### Instruction
Reproduce the passage in the water bottle pump write-up below, from "If you want" up to and including "an obvious choice.", word for word.

### Supplied text
+ + +
Avoid hurting your back if you have to lift a 5 gallon water bottle on to the countertop - let the pump do the lifting!
This is a solution for a problem that most of the folks here won't even have contemplated! At a certain point in life, lifting that damn 5 gallon water bottle up on to the kitchen counter just becomes a chore you don't look forward to! Especially if you've recently had a back injury :-/
So this week I finally got around to a project I'd contemplated a few years back but which didn't seem urgent enough at the time... a water dispenser that doesn't need the water bottle to be lifted up to the kitchen countertop!
Supplies

1) PVC pipe. Google for: 3/4 in schedule 40 pvc pipe nearby
Ideally you just want one short pre-cut piece such as this 24in piece from Home Depot which costs $3.32
It's quite likely the smallest length you can find locally will be 10 ft (which should cost you between $5 and $10), in which case see if the store will cut it for you into 5 (24in) or 6 (20in) pieces, depending on how tall you want the pump to stand. For my kitchen, I used 19 inches although in hindsight I might have been better advised to use 21 inches.
You can cut it yourself. Getting a perfect square cut is not essential for this project. I cut mine quite easily with a Dremel cut-off rotary saw blade.
2) An electric water pump. Generally these are rather cheaply made Chinese products and I suspect they'll all very similar inside with just different case stylings for different vendors. They cost between $5 and $15.
The one I have was bought in 2020 for $10 and has worked well for 5 years now, but unfortunately it is no longer available so you'll just have to read the Amazon reviews and pick something yourself. (Mine was: Electric Water Bottle Pump Auto Drinking Water Jug Water Dispenser for Universal 5 Gallon Bottle which cost $10 in 2020.)
3) Food-grade silicone tubing of an appropriate length that fits your water pump. I think it's usually 1/4in inside diameter (ID) and 3/8in outside diameter (OD) but I can't be 100% sure. I've also seen roughly similar tubing described as 6mm ID and 9 or 10mm OD. I tested this project with some PTFE tubing I had bought for another purpose so the default dimensions in the OpenSCAD file reflect that tubing. This will cost about $1 per foot. (I recently bought 10 ft for $7 at Amazon). My setup uses 40 inches.
If you want to get fancy you could consider one with a weight but I consider that particular example somewhat overpriced. But at least you can sterilize the weight and use it again with new tubing.
Print Two Adaptors




Here's what the solution looks like: it's a standard cheap electric pump, raised up on a stand to a convenient height. There are several ways this could be done, but I've been teaching myself how to model things for 3D printing recently so that seemed like an obvious choice.
+ + +
### Given information
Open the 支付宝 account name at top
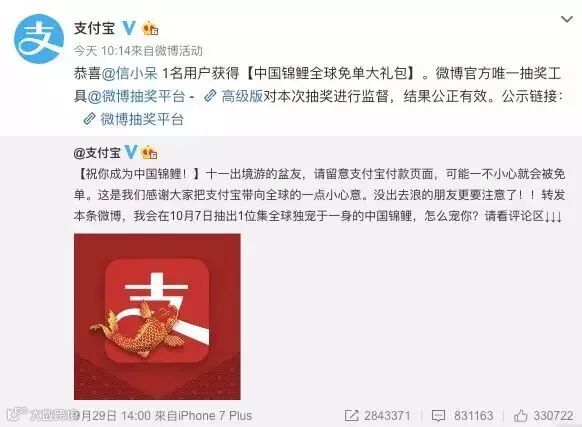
+ + +
### Written response
If you want to get fancy you could consider one with a weight but I consider that particular example somewhat overpriced. But at least you can sterilize the weight and use it again with new tubing.
Print Two Adaptors




Here's what the solution looks like: it's a standard cheap electric pump, raised up on a stand to a convenient height. There are several ways this could be done, but I've been teaching myself how to model things for 3D printing recently so that seemed like an obvious choice.